While the study showed an N95 proving to be the most effective, it also found fleece coverings and neck gaiters to be worse than going maskless, as they break down larger respiratory droplets, creating smaller droplets which can escape.
CDC Director Robert Redfield has claimed that masking is “not a political issue — it’s a public health issue.”
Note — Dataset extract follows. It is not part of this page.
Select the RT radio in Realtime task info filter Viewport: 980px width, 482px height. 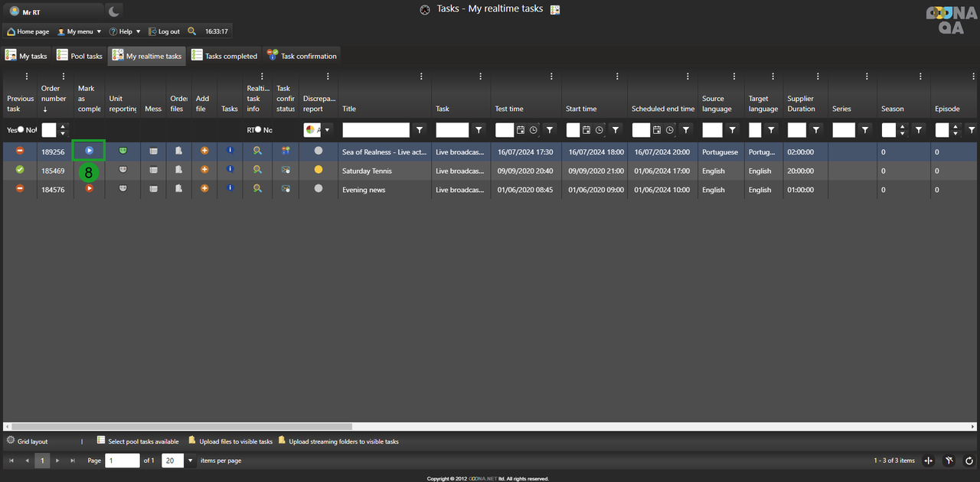(x=259, y=130)
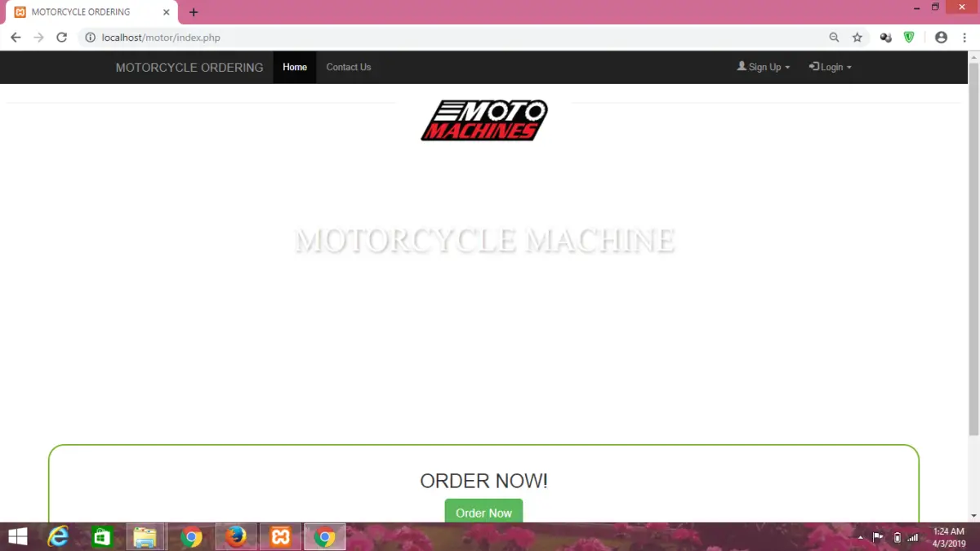
Task: Open XAMPP from the taskbar
Action: [281, 537]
Earlier this week, Gov. Tom Wolf (D), who earned the nickname “Commie Tommy” due to his stringent lockdown orders, and State Rep. Wendy Ullman (D) were caught on a hot mic seemingly referring to wearing masks as “political theater.”
“Wendy, I’m going to, I’m going to take my mask off before I speak,” he said.
“I will as well. I’m waiting so we can do a little political theater,” she replied, prompting a laugh:
I hope every person in Pennsylvania sees this video! The Governor is killing your states economy for “political theater.” https://t.co/u5srZrmPYK
— Eric Trump (@EricTrump) September 29, 2020
The governor’s press office has claimed that the clip is out of context and “being pushed by an extreme fringe that believes COVID-19 is a hoax.”
“Everyone should wear a mask and social distance, widely accepted measures outlined by every public health organization,” his office added.